The records below are to be transcribed exactly, with the pictures removed.

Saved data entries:
⁂
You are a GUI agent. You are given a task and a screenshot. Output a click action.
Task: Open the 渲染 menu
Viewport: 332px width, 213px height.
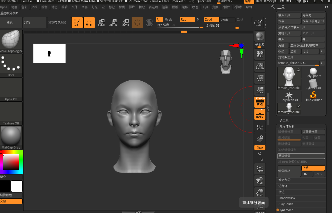(x=165, y=7)
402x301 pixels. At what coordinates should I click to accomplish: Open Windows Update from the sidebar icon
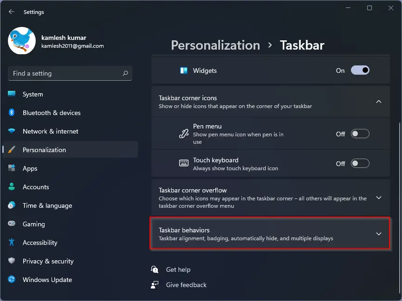pyautogui.click(x=13, y=280)
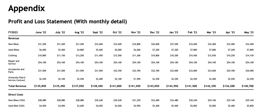Image resolution: width=264 pixels, height=110 pixels.
Task: Click the Appendix heading
Action: [x=27, y=8]
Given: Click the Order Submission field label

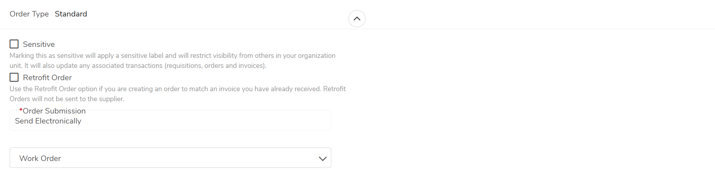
⁂
OUTPUT FOR THIS EXERCISE:
You are a GUI agent. You are given a task and a screenshot. Output a click action.
Task: Open the 渲染 menu
Viewport: 332px width, 213px height.
(x=165, y=7)
402x301 pixels. At what coordinates should I click to accomplish: Open Windows Update from the sidebar icon
pyautogui.click(x=13, y=280)
Image resolution: width=264 pixels, height=110 pixels.
Task: Click the Appendix heading
Action: [x=27, y=8]
Given: Click the Order Submission field label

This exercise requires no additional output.